_Required work:_ For the data below, the lines that hold "rating" should be counted; only the resulting number is expected.

_Data:_
- Opening Delimiter -
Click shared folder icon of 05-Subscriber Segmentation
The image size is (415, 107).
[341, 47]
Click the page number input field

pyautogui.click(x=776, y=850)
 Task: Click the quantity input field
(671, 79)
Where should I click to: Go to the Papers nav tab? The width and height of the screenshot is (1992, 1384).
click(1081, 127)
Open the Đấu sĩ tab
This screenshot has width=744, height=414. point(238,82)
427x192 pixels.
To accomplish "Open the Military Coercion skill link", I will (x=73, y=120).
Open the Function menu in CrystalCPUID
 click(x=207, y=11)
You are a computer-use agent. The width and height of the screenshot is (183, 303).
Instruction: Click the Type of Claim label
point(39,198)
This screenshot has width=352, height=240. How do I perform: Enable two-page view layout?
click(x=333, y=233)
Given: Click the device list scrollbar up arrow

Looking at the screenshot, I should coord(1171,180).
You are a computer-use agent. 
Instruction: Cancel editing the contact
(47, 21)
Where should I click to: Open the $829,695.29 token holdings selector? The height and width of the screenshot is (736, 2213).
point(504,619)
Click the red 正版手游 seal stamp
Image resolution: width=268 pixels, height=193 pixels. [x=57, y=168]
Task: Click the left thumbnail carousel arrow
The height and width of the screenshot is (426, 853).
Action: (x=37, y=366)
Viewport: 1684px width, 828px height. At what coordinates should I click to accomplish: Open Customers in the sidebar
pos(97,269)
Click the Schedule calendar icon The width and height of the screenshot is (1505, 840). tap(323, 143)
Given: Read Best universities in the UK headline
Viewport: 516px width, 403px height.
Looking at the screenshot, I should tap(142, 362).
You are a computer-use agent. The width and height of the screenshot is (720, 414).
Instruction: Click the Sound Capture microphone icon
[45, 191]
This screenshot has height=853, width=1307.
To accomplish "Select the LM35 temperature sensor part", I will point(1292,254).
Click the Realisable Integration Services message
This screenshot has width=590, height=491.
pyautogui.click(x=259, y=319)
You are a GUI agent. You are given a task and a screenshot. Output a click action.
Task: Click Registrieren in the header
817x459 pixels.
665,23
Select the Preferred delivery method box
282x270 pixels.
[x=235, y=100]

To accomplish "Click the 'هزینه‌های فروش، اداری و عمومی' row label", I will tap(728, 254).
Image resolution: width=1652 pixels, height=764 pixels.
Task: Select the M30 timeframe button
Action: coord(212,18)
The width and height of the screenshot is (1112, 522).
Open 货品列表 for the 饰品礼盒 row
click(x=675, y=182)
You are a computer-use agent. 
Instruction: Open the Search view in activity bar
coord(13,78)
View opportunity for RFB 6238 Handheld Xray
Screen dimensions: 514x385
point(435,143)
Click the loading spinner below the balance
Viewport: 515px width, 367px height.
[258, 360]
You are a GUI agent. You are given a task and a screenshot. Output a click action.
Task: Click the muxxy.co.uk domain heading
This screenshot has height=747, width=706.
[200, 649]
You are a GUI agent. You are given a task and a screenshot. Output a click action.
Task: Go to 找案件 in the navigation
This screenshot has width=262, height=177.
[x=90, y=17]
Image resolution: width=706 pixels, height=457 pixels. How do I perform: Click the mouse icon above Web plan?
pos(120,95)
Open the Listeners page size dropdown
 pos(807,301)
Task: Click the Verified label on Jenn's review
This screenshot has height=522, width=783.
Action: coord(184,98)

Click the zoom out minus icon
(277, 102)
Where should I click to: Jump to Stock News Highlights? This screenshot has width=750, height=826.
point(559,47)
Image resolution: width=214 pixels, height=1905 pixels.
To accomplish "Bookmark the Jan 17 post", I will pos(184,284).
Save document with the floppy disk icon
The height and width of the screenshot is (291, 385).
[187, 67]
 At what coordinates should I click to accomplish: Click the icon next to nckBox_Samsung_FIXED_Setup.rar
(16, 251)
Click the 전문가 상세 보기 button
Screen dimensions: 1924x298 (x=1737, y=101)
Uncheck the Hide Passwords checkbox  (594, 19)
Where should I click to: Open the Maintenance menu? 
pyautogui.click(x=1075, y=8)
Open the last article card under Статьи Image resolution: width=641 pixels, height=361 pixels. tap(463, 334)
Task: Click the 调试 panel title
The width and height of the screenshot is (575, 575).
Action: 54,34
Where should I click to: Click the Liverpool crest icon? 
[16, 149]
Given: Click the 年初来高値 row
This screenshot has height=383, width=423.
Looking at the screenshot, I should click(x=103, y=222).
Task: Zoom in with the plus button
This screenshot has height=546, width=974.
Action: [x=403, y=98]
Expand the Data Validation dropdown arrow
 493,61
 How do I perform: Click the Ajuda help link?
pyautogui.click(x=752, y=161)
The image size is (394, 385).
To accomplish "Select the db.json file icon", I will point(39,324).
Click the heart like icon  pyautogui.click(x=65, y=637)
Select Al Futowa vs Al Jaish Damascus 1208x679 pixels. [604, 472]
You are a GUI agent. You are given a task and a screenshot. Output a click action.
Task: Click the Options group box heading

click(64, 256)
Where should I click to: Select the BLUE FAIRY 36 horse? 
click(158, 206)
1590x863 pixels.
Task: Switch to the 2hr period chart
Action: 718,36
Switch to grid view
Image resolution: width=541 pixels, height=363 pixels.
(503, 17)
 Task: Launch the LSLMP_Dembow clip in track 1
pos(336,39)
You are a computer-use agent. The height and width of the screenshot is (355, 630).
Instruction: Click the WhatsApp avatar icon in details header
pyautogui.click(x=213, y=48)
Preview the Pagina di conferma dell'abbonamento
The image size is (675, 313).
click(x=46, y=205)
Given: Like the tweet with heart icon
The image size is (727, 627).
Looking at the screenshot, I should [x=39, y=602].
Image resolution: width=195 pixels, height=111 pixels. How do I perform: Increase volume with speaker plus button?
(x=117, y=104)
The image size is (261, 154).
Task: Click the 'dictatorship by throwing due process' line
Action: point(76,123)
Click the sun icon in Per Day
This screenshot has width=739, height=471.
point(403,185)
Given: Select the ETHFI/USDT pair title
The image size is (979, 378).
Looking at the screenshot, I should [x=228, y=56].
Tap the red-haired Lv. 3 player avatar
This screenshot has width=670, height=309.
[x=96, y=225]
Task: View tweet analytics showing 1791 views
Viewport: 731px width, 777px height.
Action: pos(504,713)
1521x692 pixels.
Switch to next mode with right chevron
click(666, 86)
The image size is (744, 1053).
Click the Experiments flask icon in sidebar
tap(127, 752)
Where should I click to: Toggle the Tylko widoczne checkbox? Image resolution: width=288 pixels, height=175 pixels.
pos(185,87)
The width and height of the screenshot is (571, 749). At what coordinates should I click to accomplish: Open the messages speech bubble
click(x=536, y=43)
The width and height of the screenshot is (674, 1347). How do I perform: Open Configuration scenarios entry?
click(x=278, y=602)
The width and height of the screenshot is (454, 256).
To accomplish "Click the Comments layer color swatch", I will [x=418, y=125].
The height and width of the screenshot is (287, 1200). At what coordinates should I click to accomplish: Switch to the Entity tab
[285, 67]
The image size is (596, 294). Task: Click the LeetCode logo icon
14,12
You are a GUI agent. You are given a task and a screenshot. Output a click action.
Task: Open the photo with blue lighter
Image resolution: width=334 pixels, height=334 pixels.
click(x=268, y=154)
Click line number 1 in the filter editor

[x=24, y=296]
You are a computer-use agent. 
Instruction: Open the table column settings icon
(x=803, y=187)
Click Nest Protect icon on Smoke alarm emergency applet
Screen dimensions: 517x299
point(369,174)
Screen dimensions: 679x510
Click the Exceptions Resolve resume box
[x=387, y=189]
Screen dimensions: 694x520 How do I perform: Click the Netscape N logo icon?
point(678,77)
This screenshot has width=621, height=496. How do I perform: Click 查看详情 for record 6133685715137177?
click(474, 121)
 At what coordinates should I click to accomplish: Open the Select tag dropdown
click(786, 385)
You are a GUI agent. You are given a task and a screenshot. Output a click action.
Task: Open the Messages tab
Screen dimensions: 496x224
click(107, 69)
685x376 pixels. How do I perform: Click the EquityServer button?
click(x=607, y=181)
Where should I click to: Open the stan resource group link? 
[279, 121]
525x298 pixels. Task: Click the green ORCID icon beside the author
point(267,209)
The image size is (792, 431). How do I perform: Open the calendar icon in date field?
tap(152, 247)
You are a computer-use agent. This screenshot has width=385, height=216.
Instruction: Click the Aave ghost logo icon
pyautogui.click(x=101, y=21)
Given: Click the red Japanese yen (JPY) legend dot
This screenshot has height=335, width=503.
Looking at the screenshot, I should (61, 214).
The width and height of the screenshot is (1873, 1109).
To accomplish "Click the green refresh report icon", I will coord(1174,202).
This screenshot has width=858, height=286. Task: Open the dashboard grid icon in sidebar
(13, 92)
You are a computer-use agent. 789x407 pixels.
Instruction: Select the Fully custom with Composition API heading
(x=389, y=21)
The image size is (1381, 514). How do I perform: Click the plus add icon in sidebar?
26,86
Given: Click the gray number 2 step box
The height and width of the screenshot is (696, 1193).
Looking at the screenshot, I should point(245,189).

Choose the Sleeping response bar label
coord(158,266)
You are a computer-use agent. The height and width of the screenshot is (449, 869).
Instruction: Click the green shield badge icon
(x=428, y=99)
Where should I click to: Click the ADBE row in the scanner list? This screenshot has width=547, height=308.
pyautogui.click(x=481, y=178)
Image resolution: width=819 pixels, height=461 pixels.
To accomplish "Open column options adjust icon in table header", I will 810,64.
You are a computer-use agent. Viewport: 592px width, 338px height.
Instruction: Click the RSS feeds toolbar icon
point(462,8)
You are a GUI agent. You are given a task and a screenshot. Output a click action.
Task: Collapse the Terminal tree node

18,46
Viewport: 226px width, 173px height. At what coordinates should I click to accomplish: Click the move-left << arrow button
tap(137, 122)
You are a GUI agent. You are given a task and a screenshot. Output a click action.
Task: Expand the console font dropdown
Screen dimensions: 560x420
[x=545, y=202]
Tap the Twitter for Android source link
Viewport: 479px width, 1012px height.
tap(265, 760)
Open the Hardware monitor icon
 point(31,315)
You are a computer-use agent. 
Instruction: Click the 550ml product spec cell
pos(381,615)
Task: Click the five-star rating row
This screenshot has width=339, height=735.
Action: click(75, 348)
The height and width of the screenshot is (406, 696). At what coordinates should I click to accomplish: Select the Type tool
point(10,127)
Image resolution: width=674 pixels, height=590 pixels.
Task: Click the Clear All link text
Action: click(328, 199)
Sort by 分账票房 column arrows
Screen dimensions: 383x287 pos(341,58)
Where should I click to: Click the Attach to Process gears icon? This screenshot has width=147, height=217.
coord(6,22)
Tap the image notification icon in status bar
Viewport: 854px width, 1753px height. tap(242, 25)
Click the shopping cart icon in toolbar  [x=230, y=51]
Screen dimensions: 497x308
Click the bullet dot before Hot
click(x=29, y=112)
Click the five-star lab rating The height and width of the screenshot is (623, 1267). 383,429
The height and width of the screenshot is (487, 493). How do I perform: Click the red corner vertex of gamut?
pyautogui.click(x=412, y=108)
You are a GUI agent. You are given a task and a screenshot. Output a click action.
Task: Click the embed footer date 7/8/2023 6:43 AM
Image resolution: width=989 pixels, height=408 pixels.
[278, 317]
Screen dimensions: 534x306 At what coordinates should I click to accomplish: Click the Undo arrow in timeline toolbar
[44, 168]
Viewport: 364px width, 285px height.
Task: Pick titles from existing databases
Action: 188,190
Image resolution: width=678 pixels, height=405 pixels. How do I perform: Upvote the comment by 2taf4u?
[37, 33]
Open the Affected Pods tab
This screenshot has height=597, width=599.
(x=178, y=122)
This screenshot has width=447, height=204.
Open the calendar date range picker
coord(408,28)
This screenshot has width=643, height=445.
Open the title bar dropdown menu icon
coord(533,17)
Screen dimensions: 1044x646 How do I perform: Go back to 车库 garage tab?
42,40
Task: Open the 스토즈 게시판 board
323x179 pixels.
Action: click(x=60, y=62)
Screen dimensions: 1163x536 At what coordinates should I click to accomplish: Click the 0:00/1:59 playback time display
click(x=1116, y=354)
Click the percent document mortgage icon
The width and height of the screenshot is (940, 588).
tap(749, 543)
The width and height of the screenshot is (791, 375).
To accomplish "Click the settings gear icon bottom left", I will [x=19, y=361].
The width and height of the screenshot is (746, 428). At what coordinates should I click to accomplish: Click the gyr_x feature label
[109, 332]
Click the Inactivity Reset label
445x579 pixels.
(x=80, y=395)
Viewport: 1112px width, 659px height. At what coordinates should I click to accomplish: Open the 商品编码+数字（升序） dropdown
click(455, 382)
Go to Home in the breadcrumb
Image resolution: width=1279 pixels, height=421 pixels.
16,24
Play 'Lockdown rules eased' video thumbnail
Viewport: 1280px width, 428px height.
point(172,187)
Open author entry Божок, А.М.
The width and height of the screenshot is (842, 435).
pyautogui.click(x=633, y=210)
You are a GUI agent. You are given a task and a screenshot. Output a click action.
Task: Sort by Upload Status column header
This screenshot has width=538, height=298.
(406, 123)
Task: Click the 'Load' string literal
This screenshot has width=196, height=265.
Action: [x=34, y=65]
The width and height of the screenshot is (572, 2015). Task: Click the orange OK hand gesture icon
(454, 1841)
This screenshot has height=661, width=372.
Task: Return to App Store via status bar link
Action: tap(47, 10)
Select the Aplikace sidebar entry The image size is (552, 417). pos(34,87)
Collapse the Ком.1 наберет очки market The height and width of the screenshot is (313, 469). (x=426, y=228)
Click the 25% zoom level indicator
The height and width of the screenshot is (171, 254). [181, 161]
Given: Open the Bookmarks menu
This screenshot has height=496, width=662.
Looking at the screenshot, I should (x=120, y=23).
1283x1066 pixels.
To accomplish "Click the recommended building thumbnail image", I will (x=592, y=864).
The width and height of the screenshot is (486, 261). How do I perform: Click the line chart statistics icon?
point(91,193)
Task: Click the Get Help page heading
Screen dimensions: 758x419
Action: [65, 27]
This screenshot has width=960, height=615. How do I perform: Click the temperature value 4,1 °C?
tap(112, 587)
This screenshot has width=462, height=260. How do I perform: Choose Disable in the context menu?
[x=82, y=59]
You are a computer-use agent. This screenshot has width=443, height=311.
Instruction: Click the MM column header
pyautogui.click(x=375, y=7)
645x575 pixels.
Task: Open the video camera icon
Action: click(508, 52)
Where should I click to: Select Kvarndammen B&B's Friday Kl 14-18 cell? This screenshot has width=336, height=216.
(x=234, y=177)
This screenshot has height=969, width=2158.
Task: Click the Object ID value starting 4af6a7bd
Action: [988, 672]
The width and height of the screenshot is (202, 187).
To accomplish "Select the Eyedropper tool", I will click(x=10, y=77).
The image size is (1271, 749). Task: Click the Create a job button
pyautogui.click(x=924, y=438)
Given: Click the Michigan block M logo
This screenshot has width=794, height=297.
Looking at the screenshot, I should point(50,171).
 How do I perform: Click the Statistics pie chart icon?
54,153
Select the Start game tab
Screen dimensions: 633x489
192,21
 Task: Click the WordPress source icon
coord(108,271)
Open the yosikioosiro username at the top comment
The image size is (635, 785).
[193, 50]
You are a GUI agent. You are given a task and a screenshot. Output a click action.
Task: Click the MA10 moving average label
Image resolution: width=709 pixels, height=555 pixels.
- Closing Delimiter -
_Response area:_ 2